Performing consistent medication history interviews at each entrance to a hospital has been identified as a best practice. Hospitals implementing this practice have struggled with a trade-off between efficiency and accuracy.
To achieve the same level of accuracy as with MediCenter, approximately 20 additional minutes of nursing time would need to be spent with each patient, following up with calls to family members, physician offices, and pharmacies.
As an additional confirmation of MediCenter’s utility, in-patient complied home medication history was compared against MediCenter results. The level of agreement between these two sources was comparable to what was observed with lists compiled in the ED and MediCenter.

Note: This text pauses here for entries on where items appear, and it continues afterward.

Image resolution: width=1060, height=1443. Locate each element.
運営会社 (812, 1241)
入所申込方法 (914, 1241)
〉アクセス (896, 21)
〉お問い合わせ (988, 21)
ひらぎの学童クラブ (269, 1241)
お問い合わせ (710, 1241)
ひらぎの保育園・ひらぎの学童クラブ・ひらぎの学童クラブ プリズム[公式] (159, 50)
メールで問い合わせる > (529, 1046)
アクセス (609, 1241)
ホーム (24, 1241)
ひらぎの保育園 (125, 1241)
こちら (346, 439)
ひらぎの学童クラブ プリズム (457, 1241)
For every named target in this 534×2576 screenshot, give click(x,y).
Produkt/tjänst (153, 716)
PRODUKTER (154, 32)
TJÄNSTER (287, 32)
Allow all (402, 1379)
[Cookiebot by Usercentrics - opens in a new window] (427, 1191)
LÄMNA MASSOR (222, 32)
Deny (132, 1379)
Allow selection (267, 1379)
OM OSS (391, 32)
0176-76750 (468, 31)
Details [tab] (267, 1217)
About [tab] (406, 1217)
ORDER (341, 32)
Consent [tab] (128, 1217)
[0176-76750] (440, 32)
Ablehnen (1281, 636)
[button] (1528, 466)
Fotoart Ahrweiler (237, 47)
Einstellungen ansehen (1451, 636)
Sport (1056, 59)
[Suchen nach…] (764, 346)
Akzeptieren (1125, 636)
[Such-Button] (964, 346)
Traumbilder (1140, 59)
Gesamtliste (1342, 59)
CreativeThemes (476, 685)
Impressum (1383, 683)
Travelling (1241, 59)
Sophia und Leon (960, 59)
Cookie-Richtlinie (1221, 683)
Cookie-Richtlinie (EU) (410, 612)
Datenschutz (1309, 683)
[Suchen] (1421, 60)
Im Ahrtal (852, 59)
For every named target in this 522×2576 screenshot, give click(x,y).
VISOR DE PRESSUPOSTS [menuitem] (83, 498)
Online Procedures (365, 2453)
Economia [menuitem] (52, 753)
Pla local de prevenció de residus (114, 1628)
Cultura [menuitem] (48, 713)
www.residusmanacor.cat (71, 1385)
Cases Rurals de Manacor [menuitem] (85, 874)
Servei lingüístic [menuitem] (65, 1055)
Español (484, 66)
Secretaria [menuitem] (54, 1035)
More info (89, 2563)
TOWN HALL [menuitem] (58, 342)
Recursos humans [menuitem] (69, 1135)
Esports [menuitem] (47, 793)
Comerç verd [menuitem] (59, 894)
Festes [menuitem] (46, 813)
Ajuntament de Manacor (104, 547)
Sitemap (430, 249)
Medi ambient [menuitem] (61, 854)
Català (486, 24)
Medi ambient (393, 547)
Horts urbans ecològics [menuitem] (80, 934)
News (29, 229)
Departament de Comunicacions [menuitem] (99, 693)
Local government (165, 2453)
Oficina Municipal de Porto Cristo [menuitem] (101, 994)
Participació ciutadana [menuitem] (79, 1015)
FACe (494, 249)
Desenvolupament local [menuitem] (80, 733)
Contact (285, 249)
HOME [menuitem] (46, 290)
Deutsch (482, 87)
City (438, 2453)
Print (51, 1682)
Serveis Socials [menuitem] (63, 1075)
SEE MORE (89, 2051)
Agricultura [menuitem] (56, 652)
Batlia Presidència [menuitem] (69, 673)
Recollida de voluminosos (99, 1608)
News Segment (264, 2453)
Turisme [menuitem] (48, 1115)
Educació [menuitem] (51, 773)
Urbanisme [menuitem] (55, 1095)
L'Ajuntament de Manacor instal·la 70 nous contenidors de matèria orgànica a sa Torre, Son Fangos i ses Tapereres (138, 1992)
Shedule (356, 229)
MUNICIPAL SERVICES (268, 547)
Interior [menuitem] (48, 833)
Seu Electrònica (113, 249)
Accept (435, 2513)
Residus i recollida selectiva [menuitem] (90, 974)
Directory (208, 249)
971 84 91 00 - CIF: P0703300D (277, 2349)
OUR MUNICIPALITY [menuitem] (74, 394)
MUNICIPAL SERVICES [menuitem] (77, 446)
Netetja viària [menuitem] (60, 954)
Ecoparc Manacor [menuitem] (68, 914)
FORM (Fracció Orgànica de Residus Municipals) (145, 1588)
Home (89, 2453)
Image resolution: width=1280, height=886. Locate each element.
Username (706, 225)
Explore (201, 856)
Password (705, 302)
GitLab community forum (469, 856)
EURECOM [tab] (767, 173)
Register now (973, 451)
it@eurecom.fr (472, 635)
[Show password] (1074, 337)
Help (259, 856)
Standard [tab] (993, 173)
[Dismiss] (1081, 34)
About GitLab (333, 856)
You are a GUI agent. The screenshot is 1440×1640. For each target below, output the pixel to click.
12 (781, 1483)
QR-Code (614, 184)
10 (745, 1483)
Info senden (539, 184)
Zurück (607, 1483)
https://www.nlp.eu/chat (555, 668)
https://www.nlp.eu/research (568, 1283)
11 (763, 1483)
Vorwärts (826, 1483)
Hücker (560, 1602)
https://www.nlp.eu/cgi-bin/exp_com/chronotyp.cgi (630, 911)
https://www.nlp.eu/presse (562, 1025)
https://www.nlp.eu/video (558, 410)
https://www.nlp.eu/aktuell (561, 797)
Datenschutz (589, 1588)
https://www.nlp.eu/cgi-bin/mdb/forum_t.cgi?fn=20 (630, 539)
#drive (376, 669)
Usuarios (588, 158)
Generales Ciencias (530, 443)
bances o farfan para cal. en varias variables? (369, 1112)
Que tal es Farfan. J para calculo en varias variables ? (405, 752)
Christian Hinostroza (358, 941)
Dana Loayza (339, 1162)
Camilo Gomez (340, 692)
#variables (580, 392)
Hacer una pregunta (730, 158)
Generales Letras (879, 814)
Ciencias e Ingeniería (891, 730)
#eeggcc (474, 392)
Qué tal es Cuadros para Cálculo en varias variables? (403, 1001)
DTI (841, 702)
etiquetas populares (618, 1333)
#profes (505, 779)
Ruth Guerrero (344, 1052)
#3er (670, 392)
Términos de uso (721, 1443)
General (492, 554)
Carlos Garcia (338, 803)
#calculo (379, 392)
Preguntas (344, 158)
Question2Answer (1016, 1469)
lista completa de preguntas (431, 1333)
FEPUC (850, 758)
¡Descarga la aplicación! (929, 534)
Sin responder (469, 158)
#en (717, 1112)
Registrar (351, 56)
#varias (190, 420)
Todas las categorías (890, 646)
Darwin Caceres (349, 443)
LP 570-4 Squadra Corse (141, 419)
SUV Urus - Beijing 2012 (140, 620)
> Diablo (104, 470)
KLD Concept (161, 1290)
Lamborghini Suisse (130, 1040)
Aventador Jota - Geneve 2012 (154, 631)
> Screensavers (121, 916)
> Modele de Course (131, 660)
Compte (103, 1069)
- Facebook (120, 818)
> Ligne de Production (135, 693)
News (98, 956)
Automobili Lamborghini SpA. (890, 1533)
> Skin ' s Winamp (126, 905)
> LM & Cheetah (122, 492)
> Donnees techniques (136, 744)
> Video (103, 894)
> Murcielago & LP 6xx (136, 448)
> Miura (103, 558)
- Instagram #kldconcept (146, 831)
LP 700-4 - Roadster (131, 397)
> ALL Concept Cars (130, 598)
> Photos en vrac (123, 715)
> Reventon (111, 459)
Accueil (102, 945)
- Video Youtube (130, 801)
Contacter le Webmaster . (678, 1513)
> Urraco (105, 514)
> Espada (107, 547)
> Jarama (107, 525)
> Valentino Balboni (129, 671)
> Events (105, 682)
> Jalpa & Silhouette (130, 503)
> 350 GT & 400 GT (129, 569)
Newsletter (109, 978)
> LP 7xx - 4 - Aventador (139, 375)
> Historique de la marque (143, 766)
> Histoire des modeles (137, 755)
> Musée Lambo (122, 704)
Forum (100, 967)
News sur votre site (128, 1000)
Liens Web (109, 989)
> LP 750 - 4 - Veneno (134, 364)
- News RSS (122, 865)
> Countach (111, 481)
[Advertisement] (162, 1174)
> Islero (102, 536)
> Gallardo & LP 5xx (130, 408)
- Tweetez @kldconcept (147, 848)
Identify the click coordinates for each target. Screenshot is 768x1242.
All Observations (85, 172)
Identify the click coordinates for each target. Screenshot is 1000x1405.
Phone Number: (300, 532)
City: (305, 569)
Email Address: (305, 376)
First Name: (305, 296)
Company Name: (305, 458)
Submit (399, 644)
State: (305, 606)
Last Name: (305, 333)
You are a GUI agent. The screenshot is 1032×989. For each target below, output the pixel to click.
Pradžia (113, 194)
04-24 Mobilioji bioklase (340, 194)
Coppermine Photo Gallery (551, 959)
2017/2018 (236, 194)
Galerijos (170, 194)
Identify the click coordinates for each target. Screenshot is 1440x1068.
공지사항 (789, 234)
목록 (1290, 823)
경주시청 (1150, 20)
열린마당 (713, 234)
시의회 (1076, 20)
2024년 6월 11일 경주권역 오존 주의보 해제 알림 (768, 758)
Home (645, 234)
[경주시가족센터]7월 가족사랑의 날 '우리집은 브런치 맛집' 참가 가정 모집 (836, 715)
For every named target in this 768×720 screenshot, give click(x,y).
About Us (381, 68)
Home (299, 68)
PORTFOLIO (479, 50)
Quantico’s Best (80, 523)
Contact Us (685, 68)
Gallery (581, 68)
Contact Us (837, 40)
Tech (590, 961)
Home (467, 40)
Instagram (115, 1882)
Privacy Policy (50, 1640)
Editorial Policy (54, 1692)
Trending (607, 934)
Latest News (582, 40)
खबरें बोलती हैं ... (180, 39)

Demonstrating Clinical Significance
MediCenter routinely provides an accurate medication history to clinicians efficiently, but are the results meaningful?
When asked, physicians are clear. Having knowledge of each and every medication is important. It is equally clear that a trade-off is made, balancing time to gather data against the value it provides. In general, all of the additional medications discovered with MediCenter are significant.
Specifically, MediCenter identified NSAIDs, controlled narcotics, cardiac drugs, anti-depressants, and antibiotics at rates greater than the 35% average. The following table illustrates the improvement in reporting when using MediCenter:
Another concern are ADEs due interactions with commonly administered treatments. Of the medications uncovered by MediCenter, 2 in 5 patients had an unreported medication that had a potential severe interaction with the most common treatments.
MediCenter results demonstrate that significant categories of medications are underreported and that ADEs can be reduced establishing clinical significance.